Personal information
- Born: 18 December 1991 (age 34) Santiago de los Caballeros, Santiago, Dominican Republic

Sport
- Sport: Taekwondo

Medal record
Women's taekwondo
Representing the Dominican Republic
Pan American Games
| Gold medal – first place | 2023 Santiago | Team |
| Bronze medal – third place | 2011 Guadalajara | 67 kg |
Pan American Championships
| Bronze medal – third place | 2021 Cancún | +73 kg |
Central American and Caribbean Games
| Silver medal – second place | 2010 Mayaguez | Under 67kg |

= Katherine Rodríguez =

Taekwondo practitioner from the Dominican Republic

Katherine Julissa Rodríguez Peguero (born December 18, 1991) is a Dominican taekwondo practitioner who has won two medals for her home country in regional games.

==Career==
Katherine won the silver medal in the 2010 Central American and Caribbean Games at the Under 67 kg category.
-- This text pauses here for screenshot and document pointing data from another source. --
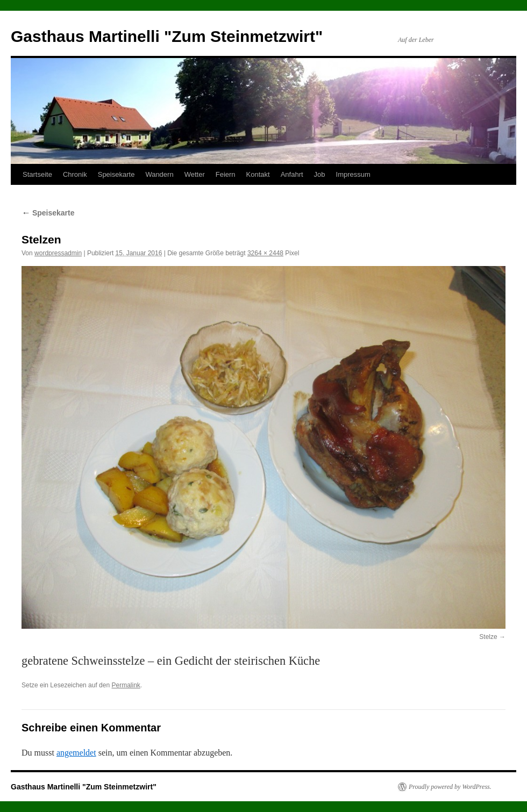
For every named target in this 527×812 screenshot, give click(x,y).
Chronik (75, 174)
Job (319, 174)
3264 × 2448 (265, 253)
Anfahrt (292, 174)
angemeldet (76, 752)
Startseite (37, 174)
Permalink (125, 685)
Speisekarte (116, 174)
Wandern (159, 174)
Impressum (353, 174)
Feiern (225, 174)
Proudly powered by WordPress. (450, 787)
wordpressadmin (58, 253)
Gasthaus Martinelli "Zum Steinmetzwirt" (167, 36)
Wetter (195, 174)
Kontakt (258, 174)
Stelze (488, 637)
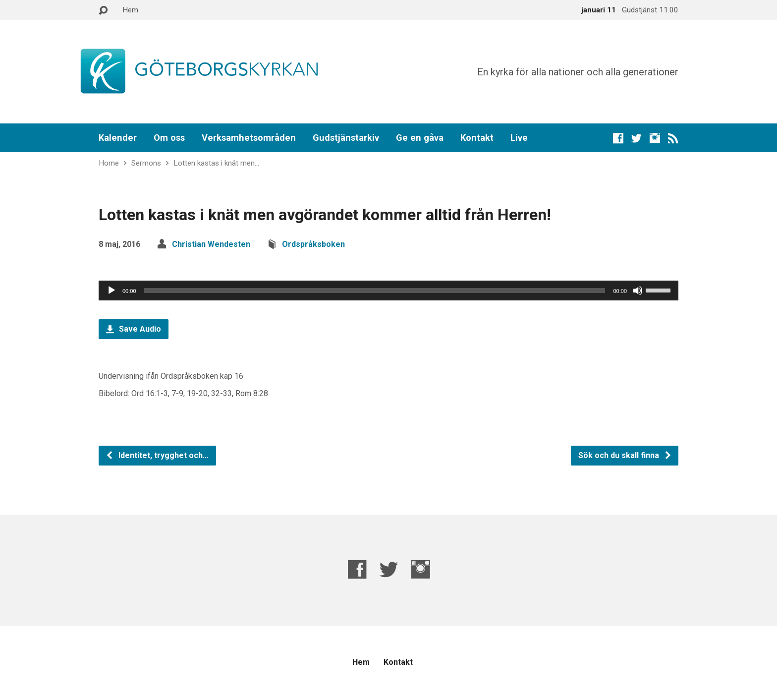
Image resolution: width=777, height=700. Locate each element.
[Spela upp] (111, 291)
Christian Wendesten (211, 244)
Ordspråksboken (313, 244)
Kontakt (477, 138)
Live (519, 138)
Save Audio (133, 329)
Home (109, 163)
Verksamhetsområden (249, 138)
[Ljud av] (638, 291)
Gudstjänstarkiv (346, 138)
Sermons (146, 163)
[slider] (375, 291)
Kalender (117, 138)
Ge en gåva (420, 138)
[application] (388, 291)
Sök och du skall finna (625, 455)
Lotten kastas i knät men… (216, 163)
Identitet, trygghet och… (157, 455)
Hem (130, 10)
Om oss (169, 138)
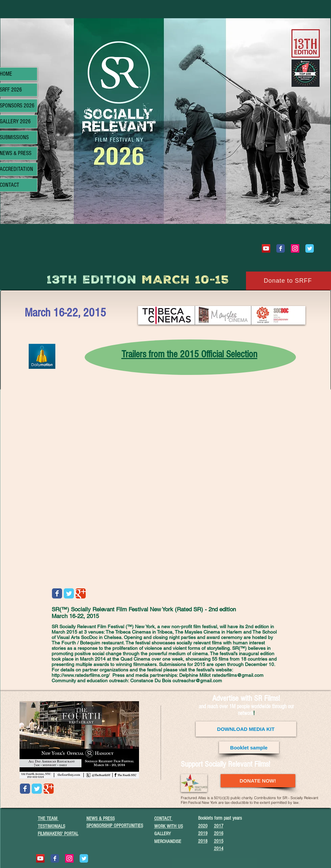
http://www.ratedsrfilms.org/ (81, 675)
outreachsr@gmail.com (197, 681)
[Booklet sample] (249, 747)
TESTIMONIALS (51, 826)
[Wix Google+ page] (81, 593)
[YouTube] (266, 248)
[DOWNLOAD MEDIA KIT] (246, 729)
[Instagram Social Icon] (295, 248)
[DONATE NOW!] (258, 781)
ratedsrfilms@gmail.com (238, 675)
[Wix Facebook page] (280, 248)
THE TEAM (48, 818)
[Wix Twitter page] (309, 248)
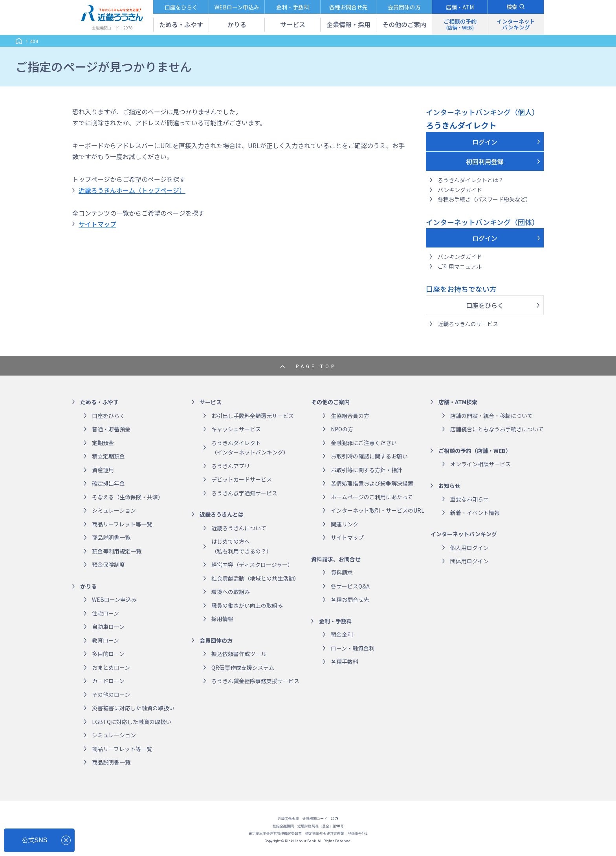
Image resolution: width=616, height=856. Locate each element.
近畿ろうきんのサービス (468, 324)
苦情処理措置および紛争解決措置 (372, 483)
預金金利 (342, 634)
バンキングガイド (460, 190)
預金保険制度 (108, 565)
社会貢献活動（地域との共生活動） (255, 578)
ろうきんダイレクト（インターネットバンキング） (250, 447)
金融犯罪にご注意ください (364, 443)
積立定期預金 (108, 456)
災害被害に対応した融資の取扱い (133, 708)
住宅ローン (105, 613)
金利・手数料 (336, 621)
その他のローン (111, 695)
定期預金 (103, 443)
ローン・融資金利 (352, 648)
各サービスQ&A (350, 586)
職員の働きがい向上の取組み (247, 605)
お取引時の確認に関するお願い (369, 456)
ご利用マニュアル (460, 266)
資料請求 (342, 572)
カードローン (108, 681)
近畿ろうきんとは (222, 514)
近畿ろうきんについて (239, 528)
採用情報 (222, 619)
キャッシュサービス (236, 429)
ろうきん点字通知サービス (244, 493)
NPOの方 (342, 429)
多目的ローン (108, 654)
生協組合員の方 (350, 416)
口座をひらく (485, 305)
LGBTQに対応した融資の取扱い (132, 722)
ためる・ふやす (99, 402)
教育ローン (105, 640)
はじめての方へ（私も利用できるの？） (242, 546)
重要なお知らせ (469, 499)
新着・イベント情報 (475, 513)
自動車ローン (108, 627)
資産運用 (103, 470)
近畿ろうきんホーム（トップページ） (132, 190)
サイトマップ (97, 224)
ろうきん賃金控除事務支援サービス (255, 681)
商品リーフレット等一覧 (122, 524)
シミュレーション (114, 510)
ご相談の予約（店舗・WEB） (475, 451)
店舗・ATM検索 (458, 402)
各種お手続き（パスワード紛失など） (484, 199)
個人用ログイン (469, 548)
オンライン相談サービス (480, 464)
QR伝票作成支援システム (243, 667)
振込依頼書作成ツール (239, 654)
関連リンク (345, 524)
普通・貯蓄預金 (111, 429)
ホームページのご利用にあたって (372, 497)
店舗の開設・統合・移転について (491, 416)
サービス (211, 402)
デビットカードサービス (242, 479)
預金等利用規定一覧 (117, 551)
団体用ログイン (469, 561)
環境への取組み (231, 592)
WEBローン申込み (114, 599)
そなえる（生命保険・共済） (128, 497)
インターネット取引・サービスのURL (378, 510)
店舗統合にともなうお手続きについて (497, 429)
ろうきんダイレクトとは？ (471, 180)
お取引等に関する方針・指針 (367, 470)
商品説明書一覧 (111, 537)
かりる (88, 586)
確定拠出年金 (108, 483)
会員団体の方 (216, 640)
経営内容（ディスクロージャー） (252, 565)
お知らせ (449, 486)
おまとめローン (111, 667)
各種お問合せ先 (350, 599)
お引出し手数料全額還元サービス (253, 416)
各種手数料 (345, 662)
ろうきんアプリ (231, 466)
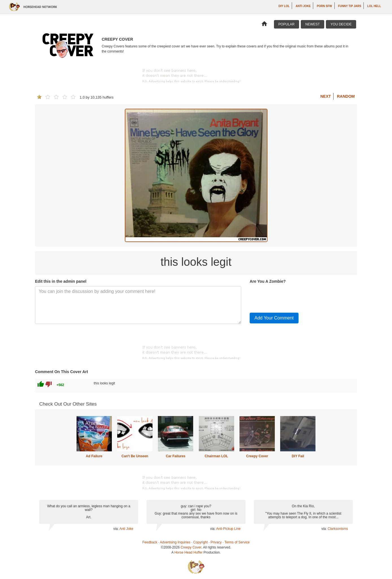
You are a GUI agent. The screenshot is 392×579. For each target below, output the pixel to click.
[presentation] (293, 297)
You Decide (341, 24)
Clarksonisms (338, 529)
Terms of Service (237, 542)
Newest (312, 24)
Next (325, 96)
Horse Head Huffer (188, 552)
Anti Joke (303, 6)
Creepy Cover (257, 456)
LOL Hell (374, 6)
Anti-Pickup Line (228, 529)
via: (116, 529)
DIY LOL (284, 6)
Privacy (216, 542)
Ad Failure (94, 456)
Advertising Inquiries (175, 542)
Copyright (200, 542)
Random (346, 96)
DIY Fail (298, 456)
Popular (286, 24)
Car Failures (175, 456)
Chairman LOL (216, 456)
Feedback (150, 542)
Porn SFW (325, 6)
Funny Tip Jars (350, 6)
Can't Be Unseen (135, 456)
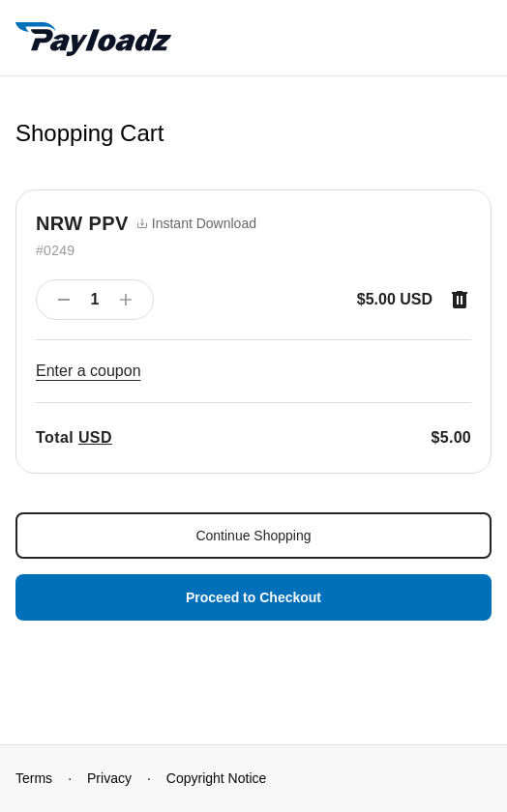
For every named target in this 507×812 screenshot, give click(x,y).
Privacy (109, 778)
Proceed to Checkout (254, 597)
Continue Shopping (253, 536)
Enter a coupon (88, 370)
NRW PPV (82, 223)
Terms (34, 778)
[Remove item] (460, 300)
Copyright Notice (217, 778)
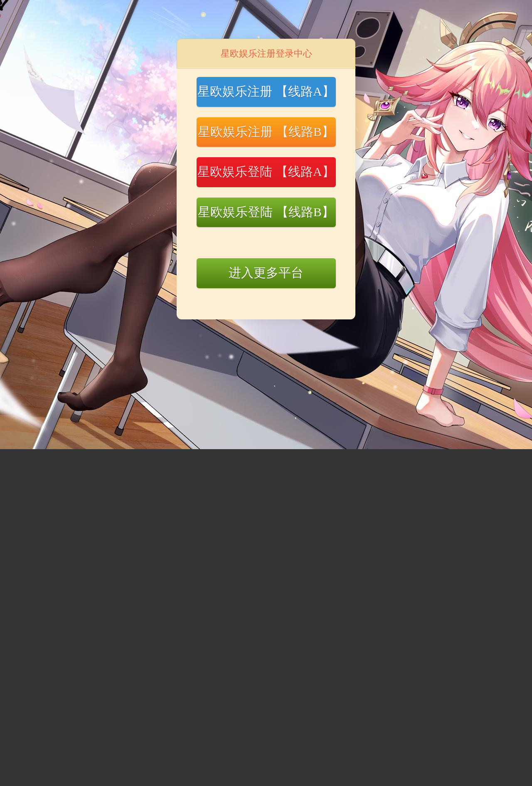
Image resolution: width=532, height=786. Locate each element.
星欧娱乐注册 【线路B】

Rodríguez won the bronze medal at the 67 kg category at the 2011 Pan American Games in Guadalajara, Mexico.

She represented the Dominican Republic at the 2020 Summer Olympics.

She won the 2021 Pan American Championships Bronze medal in the +73 kg category. She won the Kyorugi team competition gold medal with Mayerlin Mejía and Madelyn Rodríguez.